OSOceanAcoustics / echopype

Enabling interoperability and scalability in ocean sonar data analysis
https://echopype.readthedocs.io/
Apache License 2.0
94 stars 73 forks source link

xarray warnings when EK60/80 `Platform` `time1` contains a `NaT` value #1153

Closed emiliom closed 12 months ago

emiliom commented 12 months ago

While running the echopype-examples notebooks, I noticed three warnings that probably have no known impacts, but can be of concern to users who see them:

  1. ... site-packages/xarray/coding/times.py:254: RuntimeWarning: invalid value encountered in cast flat_num_dates_ns_int = (flat_num_dates * _NS_PER_TIME_DELTA[delta]).astype(
  2. ... site-packages/xarray/coding/times.py:618: RuntimeWarning: invalid value encountered in cast int_num = np.asarray(num, dtype=np.int64)
  3. ... site-packages/xarray/core/duck_array_ops.py:188: RuntimeWarning: invalid value encountered in cast return data.astype(dtype, **kwargs)

In notebook 3 (OOI data), they're happening with open_raw and to_zarr (all 3 warnings, but especially 1 & 2) with every one of the 19 raw files that are handled, and with open_converted (warning 1 only) with only 3 of the converted files. In notebook 2 (hake data) it's harder to isolate, but I'm seeing only warning 3, and they only happen 3 times, which I assume means 3 files out of the total 170 raw files that are handled. In notebook 1, handles only 5 raw files, none of them occur.

This PR shows the notebooks with their warnings.
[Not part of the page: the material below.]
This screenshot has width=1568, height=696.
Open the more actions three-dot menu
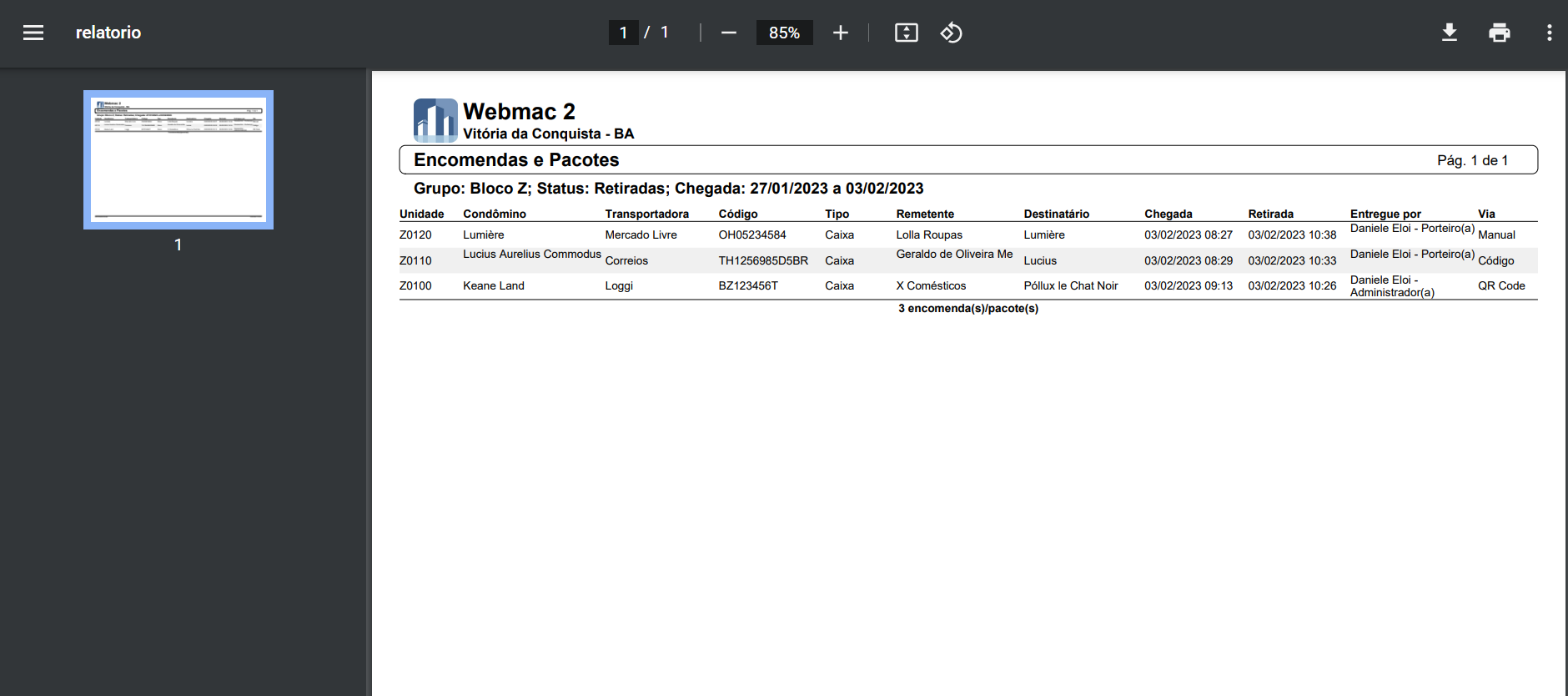click(1549, 33)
After some digging with a couple of the OOI files, it's clear that the source of all 3 warnings is the presence of a Platform time1 coordinate that has a NaT value (actually, it is length one and its value is NaT). It looks to me like xarray's behavior has changed (ie, a previous version was not emitting these warnings), b/c I'm testing the single file that's examined initially in echopype-examples notebook 3. On the current version online, Platform time1 does have a single NaT value, but the warning was not emitted. See here. Now, the open_raw statement that creates the EchoData object emits the warning (see PR #37); to_zarr and to_netcdf on that file emit the other warnings.

Note that all these warnings were observed with EK60 files. They, or at least some of them, likely occur with EK80 too. For AZFP, at least warnings 1 and 2 probably don't occur (see below).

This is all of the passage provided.